__Your goal__: What lines in the following entries hold the word "will"? Copy each one.
(Entries shown)
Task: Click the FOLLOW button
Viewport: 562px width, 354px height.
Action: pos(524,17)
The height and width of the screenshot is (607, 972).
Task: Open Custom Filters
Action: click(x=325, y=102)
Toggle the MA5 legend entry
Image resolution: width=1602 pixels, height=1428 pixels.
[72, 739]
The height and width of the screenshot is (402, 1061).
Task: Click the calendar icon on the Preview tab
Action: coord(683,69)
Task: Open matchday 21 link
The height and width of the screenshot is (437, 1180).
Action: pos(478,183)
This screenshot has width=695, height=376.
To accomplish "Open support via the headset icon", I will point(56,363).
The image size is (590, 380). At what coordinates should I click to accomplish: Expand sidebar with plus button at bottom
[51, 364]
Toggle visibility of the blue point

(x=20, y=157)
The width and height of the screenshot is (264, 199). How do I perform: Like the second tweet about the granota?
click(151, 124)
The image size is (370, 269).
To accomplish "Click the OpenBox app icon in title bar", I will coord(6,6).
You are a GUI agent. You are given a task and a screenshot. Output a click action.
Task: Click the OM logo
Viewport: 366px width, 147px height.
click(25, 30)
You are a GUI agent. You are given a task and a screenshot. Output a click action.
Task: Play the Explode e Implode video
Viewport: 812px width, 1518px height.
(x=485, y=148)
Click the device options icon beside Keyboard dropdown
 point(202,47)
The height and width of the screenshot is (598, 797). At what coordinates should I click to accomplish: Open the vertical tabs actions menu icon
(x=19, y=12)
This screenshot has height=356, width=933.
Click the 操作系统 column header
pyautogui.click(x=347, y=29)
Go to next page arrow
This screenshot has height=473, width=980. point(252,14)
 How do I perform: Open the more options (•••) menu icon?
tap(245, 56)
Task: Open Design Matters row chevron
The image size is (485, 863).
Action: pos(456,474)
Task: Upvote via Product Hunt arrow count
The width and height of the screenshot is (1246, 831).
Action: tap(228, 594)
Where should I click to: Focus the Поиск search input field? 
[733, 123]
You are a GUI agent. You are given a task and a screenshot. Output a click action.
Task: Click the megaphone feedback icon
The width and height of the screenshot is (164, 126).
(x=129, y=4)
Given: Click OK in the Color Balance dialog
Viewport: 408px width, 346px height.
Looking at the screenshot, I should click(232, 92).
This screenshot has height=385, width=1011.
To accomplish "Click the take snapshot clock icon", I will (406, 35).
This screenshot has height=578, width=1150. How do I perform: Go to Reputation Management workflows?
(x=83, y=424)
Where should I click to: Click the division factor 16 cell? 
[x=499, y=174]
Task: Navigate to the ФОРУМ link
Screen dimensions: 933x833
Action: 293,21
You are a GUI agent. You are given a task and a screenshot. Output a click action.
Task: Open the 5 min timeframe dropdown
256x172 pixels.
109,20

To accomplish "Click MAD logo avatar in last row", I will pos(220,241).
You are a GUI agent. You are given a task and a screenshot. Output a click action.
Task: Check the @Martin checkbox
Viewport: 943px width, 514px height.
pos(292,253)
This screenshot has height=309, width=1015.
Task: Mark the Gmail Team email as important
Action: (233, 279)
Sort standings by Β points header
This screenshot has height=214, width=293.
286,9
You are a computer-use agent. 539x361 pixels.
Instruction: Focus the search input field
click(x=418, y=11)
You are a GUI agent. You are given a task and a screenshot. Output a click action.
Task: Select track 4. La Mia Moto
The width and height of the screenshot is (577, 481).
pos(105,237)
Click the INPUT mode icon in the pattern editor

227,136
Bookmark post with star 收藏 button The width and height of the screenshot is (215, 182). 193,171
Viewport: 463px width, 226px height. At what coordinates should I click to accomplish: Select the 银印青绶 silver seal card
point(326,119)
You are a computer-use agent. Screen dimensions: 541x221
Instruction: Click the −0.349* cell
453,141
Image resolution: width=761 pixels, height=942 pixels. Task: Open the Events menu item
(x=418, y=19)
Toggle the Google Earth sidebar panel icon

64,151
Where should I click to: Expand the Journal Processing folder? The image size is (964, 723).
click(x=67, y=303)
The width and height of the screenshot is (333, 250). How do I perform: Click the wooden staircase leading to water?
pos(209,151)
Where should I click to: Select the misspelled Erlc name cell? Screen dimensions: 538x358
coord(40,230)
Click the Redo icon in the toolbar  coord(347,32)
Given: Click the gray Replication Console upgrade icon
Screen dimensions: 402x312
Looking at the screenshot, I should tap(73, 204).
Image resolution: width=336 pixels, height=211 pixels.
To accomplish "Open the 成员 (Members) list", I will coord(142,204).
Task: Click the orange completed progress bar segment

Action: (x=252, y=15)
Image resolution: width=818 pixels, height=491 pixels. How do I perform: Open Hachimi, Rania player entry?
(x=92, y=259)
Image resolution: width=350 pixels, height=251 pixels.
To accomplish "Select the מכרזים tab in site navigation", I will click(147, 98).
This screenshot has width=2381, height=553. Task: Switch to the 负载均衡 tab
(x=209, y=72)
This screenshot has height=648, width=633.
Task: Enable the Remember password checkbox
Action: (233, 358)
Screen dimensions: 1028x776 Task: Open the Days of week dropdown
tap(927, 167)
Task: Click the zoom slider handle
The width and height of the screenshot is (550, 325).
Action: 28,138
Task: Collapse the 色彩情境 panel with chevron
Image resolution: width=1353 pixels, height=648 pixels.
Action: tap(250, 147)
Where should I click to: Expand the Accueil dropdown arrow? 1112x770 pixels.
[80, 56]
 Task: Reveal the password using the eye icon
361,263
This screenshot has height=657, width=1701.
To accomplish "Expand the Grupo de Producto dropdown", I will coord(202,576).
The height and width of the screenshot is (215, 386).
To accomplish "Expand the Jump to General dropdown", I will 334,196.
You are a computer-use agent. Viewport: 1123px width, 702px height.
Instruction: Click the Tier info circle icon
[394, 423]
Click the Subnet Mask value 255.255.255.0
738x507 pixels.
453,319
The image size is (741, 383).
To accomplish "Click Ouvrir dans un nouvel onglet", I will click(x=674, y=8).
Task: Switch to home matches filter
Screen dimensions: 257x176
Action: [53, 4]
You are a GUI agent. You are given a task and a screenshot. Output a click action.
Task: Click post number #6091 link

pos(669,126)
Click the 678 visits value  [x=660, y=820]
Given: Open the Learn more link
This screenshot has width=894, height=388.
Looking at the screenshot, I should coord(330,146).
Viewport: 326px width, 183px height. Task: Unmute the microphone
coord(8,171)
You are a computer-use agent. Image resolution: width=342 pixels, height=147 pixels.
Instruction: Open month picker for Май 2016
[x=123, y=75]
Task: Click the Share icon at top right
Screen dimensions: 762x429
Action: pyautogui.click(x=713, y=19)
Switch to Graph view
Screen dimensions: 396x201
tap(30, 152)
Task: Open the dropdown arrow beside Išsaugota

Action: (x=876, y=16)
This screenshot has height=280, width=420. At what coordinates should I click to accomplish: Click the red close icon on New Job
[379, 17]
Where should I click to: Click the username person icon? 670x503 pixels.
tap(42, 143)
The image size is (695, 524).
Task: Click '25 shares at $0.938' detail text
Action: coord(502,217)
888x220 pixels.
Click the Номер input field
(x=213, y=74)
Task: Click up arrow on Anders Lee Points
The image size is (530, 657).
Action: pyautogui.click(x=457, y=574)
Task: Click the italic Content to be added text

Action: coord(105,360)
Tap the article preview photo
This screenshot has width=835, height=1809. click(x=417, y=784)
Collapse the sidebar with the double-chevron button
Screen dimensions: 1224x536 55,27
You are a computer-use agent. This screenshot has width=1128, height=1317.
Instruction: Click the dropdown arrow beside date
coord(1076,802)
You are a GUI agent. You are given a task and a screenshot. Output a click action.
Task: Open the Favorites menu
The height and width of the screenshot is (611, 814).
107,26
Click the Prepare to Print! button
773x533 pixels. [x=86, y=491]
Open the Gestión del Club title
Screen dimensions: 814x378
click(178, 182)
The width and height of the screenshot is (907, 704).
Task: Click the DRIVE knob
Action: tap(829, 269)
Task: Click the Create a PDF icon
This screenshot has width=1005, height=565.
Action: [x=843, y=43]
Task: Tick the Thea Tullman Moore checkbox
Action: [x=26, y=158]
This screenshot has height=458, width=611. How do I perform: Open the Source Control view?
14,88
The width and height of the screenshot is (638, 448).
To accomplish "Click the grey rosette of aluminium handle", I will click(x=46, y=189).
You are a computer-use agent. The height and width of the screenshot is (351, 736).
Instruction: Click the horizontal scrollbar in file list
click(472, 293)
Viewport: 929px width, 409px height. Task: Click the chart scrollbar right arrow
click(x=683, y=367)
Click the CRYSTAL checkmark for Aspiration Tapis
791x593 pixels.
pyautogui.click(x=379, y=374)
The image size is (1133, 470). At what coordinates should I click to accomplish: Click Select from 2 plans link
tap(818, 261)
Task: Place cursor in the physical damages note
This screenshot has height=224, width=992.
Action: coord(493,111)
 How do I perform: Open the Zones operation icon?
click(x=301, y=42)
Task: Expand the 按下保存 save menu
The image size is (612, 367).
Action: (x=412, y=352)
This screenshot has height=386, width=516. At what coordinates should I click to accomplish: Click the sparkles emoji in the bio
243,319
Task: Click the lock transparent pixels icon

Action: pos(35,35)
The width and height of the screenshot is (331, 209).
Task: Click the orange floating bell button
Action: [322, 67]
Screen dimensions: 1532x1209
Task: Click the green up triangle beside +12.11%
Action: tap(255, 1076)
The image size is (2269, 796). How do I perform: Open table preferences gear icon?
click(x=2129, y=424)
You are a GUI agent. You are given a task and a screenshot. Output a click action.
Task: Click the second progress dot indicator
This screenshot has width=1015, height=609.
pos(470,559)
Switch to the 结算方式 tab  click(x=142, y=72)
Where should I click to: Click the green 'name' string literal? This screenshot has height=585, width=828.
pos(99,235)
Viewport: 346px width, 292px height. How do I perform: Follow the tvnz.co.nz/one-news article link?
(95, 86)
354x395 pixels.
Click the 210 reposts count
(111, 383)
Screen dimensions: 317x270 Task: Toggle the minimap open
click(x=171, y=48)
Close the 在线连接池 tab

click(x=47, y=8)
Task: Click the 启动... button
(End Entries shown)
__Answer to this problem__:
To accomplish "Open support via the headset icon", I will point(56,363).
To accomplish "Click the OpenBox app icon in title bar", I will coord(6,6).
To accomplish "Click the take snapshot clock icon", I will (406, 35).
To accomplish "Click MAD logo avatar in last row", I will pos(220,241).
To accomplish "Open the 成员 (Members) list", I will coord(142,204).
To accomplish "Select the מכרזים tab in site navigation", I will click(147, 98).
To accomplish "Expand the Grupo de Producto dropdown", I will coord(202,576).
To accomplish "Expand the Jump to General dropdown", I will 334,196.
To accomplish "Click Ouvrir dans un nouvel onglet", I will click(x=674, y=8).
To accomplish "Click the grey rosette of aluminium handle", I will click(x=46, y=189).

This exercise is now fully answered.